On-Balance Volume (OBV)
A momentum indicator that uses volume flow to predict changes in stock price.
Visual Example

Synthetic ideal per library logic. Generated 2026-06-25 IST via docs/generate_all_previews.py (reproducible; maps to core Next<T> implementation).
Description
The On-Balance Volume (OBV) indicator is a technical analysis tool that a momentum indicator that uses volume flow to predict changes in stock price.
This indicator is primarily used for identifying key market conditions. It provides a robust signal that can be easily integrated into both simple strategies and more complex machine learning feature pipelines. Compared to its alternatives, it offers a distinct balance of responsiveness and stability.
Traders often combine this with other metrics to confirm signals and avoid false positives during sideways market regimes. It remains a standard tool for systematic trading models.
Use to identify accumulation by institutions. When price is flat but OBV is rising, a breakout to the upside is likely. Conversely, when price is flat but OBV is falling, a breakdown is likely.

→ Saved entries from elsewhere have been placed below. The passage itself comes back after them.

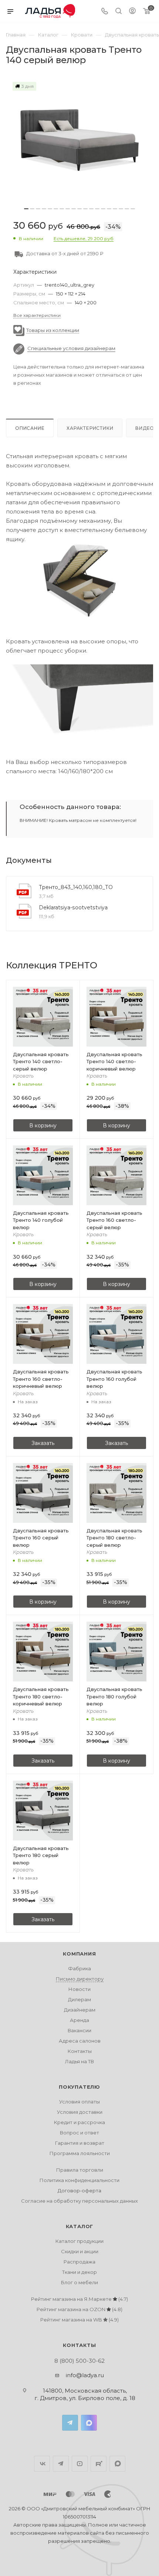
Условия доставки (79, 2112)
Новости (79, 1989)
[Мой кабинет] (132, 11)
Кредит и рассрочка (79, 2122)
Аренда (79, 2020)
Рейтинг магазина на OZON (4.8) (79, 2309)
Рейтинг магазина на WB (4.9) (79, 2320)
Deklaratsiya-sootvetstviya (73, 907)
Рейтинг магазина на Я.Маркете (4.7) (79, 2299)
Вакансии (79, 2030)
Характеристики (90, 428)
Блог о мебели (79, 2282)
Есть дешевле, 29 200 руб (84, 238)
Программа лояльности (80, 2153)
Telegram (70, 2423)
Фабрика (79, 1968)
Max (89, 2423)
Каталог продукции (79, 2241)
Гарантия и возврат (79, 2143)
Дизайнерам (79, 2010)
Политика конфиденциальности (79, 2180)
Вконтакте (42, 2464)
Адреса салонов (80, 2041)
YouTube (80, 2464)
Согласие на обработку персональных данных (79, 2201)
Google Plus (117, 2464)
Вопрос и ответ (79, 2133)
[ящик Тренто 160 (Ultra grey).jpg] (79, 581)
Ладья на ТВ (79, 2061)
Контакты (80, 2051)
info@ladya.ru (85, 2375)
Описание (29, 428)
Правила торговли (79, 2170)
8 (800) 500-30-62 (79, 2360)
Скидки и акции (79, 2251)
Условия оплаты (79, 2102)
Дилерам (79, 1999)
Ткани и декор (79, 2272)
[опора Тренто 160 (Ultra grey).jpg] (79, 701)
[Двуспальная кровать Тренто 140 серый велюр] (79, 140)
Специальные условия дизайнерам (71, 349)
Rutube (98, 2464)
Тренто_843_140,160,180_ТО (76, 887)
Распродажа (79, 2262)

Introduced by Joe Granville in his 1963 book 'Granville's New Key to Stock Market Profits', OBV is one of the oldest and most respected volume indicators. It operates on the principle that volume precedes price, and that institutional money flow leaves a detectable trail in the volume data before the price move occurs. — StockCharts ChartSchool
QuantWave implements this indicator via the universal Next<T> trait, guaranteeing bit-identical results between Rust streaming, Python streaming, and Polars batch (.ta() / map_batches) surfaces.
Formula / Specification
Implementation (quantwave-core/src/indicators/volume.rs):
Gold-standard parity vectors: quantwave-core/tests/gold_standard/obv.json.
Parameters
| Parameter | Default | Description |
|---|---|---|
| (none) | — | No tunable parameters for this detector. |
Usage Examples
Streaming (Rust)
use quantwave_core::indicators::OBV;
use quantwave_core::traits::Next;
let mut ind = OBV::new(14);
for price in &prices {
let value = ind.next(price);
}
Streaming (Python)
Polars Batch (Python)
import polars as pl
import quantwave as qw
def apply_on_balance_volume_obv(series: pl.Series) -> pl.Series:
ind = qw.OBV(14)
return pl.Series([ind.next(float(v)) for v in series.to_list()])
df = (
pl.read_csv('ohlcv.csv')
.lazy()
.with_columns(
pl.col("close").map_batches(apply_on_balance_volume_obv, return_dtype=pl.Float64).alias("on_balance_volume_obv")
)
.collect()
)
All surfaces are bit-identical via the single Next<T> implementation and proptests.
Edge Cases & Limitations
- Warm-up: first
Nbars may return NaN or partial state per implementation. - Parameter sensitivity: smaller periods increase noise; larger periods increase lag.
- Sudden gaps or bad ticks can distort rolling windows — consider pre-filtering.
- Single-series indicators ignore volume unless otherwise documented.
- Validated via proptests against gold-standard vectors where available.
- No look-ahead bias; streaming and Polars batch paths are bit-identical.
Boundary Behavior
| Condition | Behavior |
|---|---|
| Warm-up | Output starts from bar 1; warmup_bars marks period-stability, not NaN. |
| period > len | Cumulative sum continues; period only affects smoothed variants. |
| NaN inputs | NaN inputs may produce NaN or skip depending on indicator. |
| Invalid params | Invalid params raise ValueError. |
| Empty data | Empty input returns an empty result series. |
Related Indicators & See Also
Sources & References
Primary Source: https://www.investopedia.com/terms/o/onbalancevolume.asp
Implementation: quantwave-core/src/indicators/volume.rs (OBV / OBV_METADATA).
Parity: quantwave-core/tests/gold_standard/obv.json
Provenance: Standards bulk upgrade 2026-06-25 IST — see docs/DOCUMENTATION_STANDARDS.md.